▶ [ASSIGNMENT]
Skip the pictures and copy all the data that follows exactly.
----- RECORDS TO USE
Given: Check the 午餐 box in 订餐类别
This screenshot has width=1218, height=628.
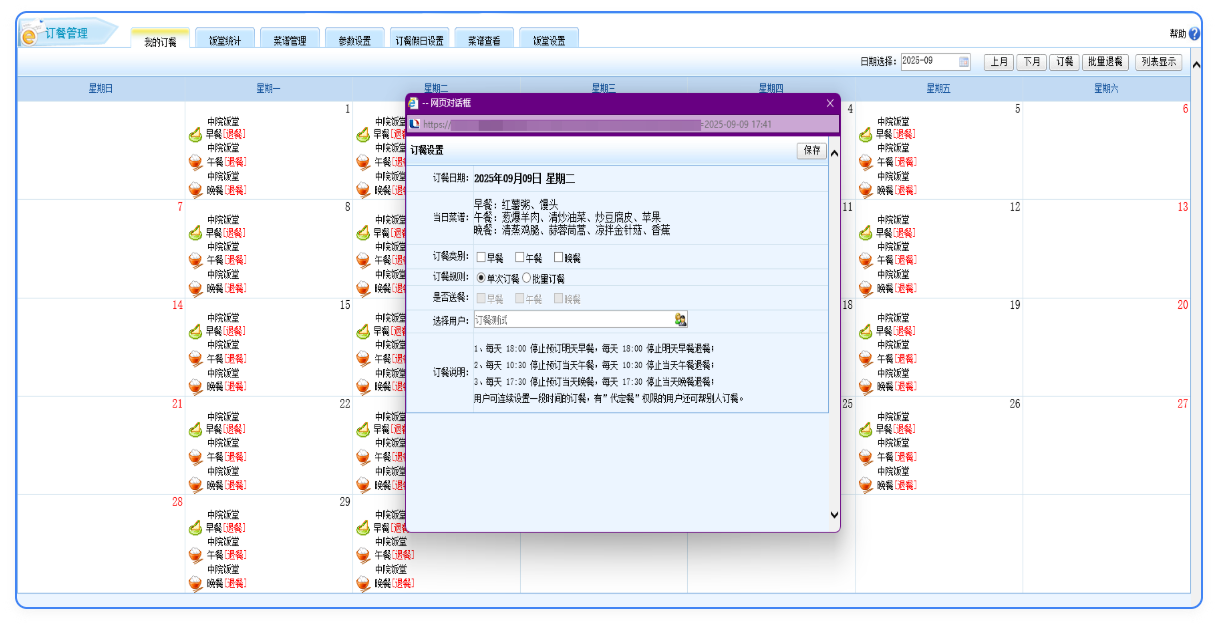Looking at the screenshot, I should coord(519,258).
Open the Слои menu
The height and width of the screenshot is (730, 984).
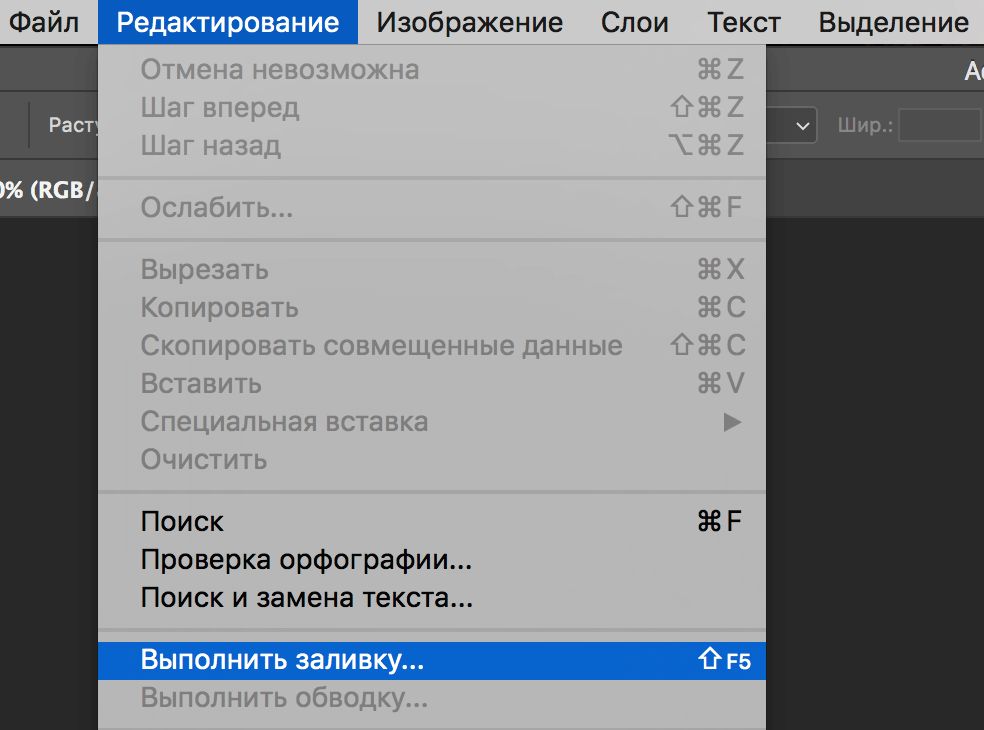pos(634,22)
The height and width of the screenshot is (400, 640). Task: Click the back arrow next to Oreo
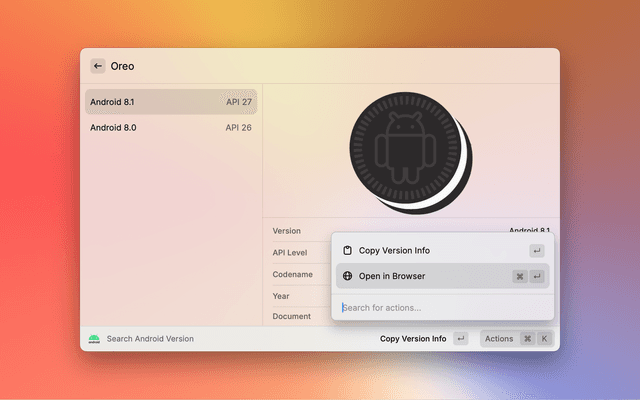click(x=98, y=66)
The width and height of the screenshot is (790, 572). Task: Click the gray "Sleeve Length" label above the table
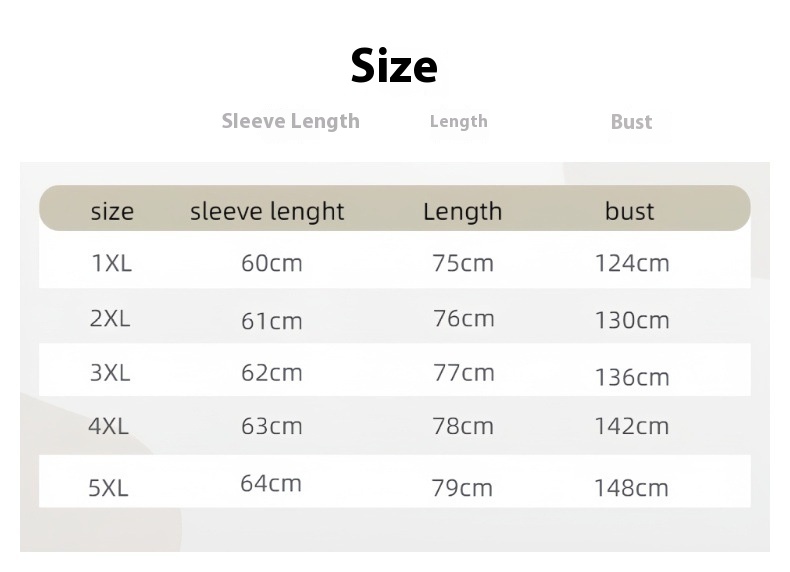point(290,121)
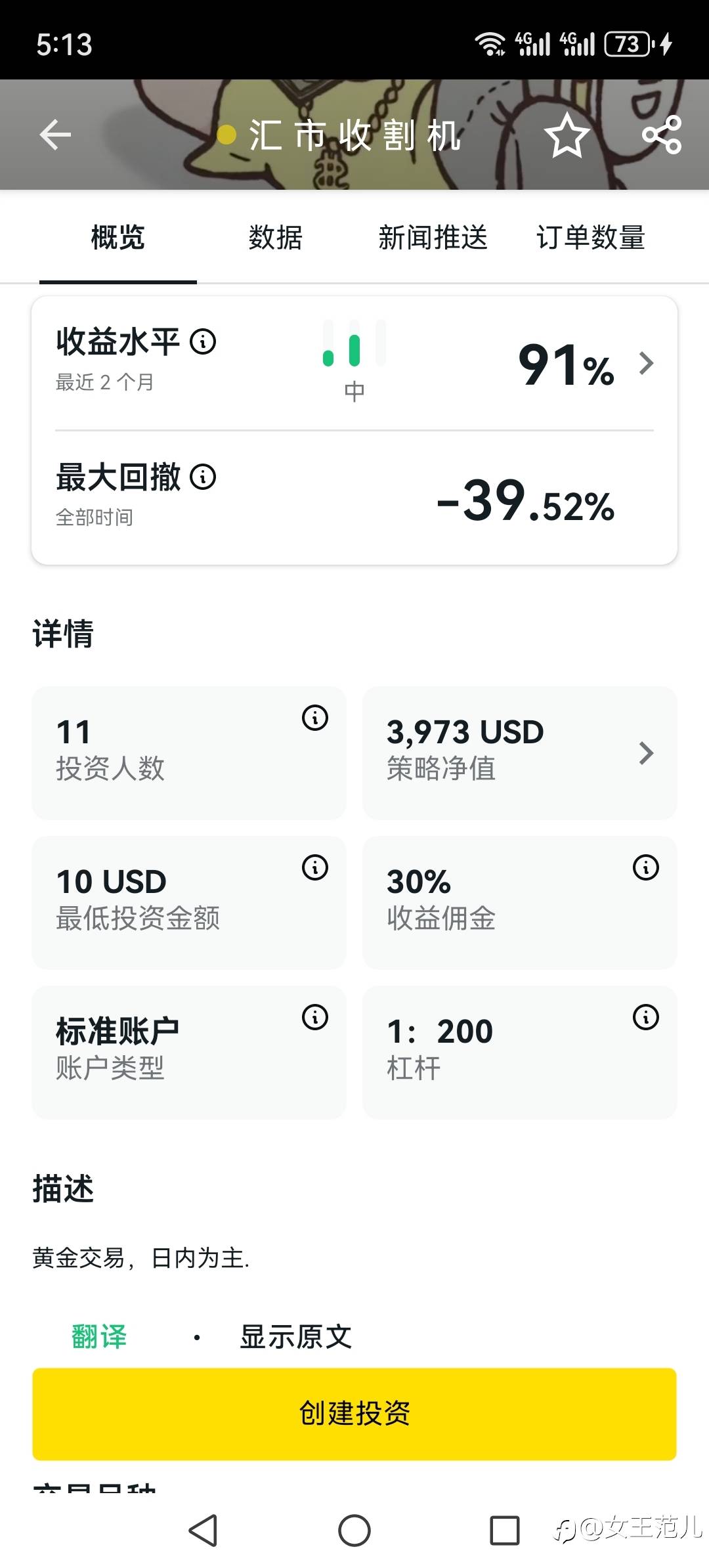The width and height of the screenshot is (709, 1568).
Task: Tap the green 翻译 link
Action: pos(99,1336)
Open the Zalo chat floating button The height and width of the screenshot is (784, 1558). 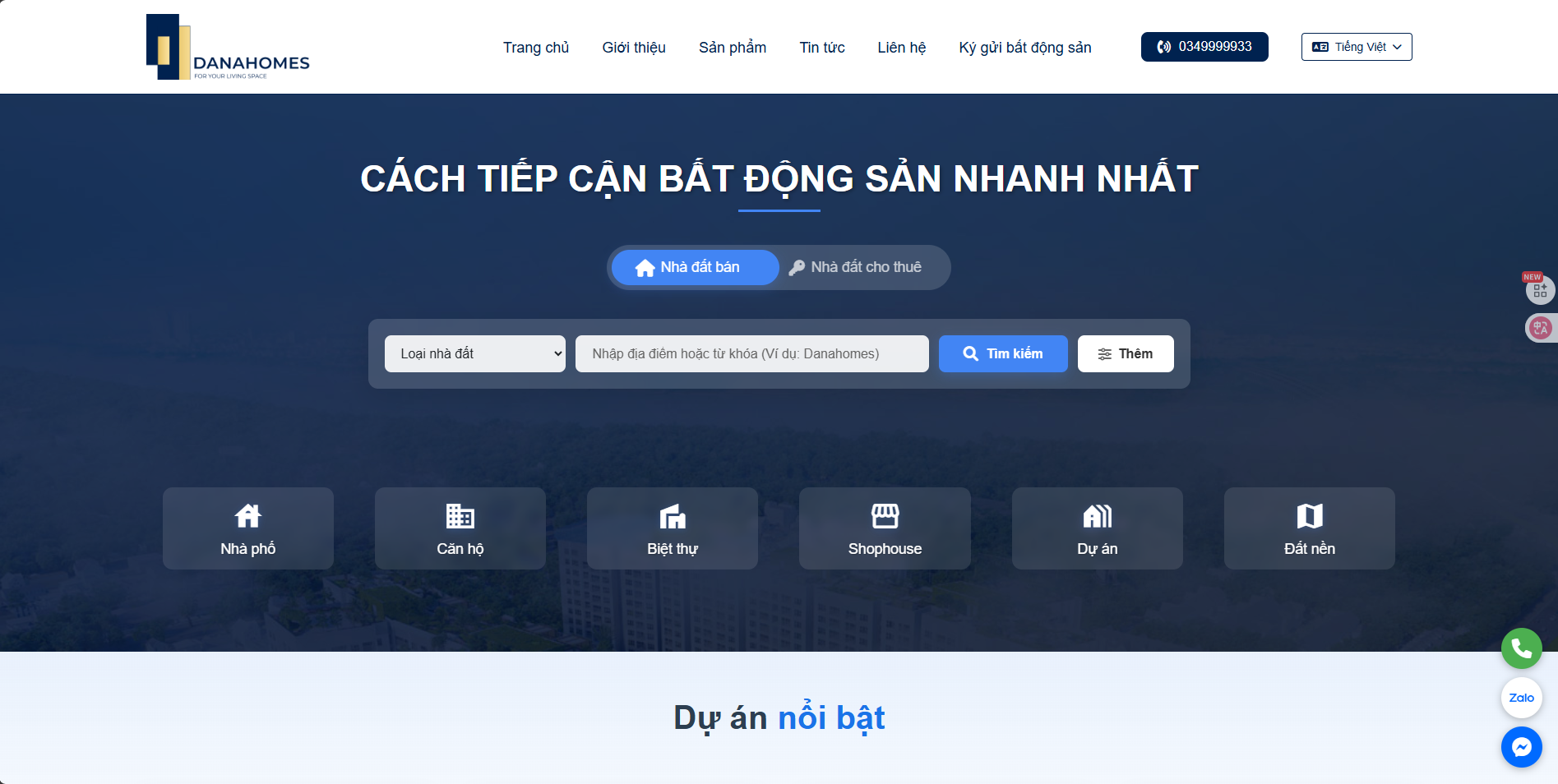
----------
▶ [WRITTEN RESPONSE]
Given: Check the 午餐 box in 订餐类别
This screenshot has width=1218, height=628.
Looking at the screenshot, I should coord(519,258).
Open the Слои menu
The height and width of the screenshot is (730, 984).
pos(634,22)
The height and width of the screenshot is (400, 640). Task: Click the back arrow next to Oreo
click(x=98, y=66)
The width and height of the screenshot is (790, 572). Task: Click the gray "Sleeve Length" label above the table
point(290,121)
The width and height of the screenshot is (709, 1568).
Task: Tap the green 翻译 link
Action: pos(99,1336)
Open the Zalo chat floating button The height and width of the screenshot is (784, 1558). 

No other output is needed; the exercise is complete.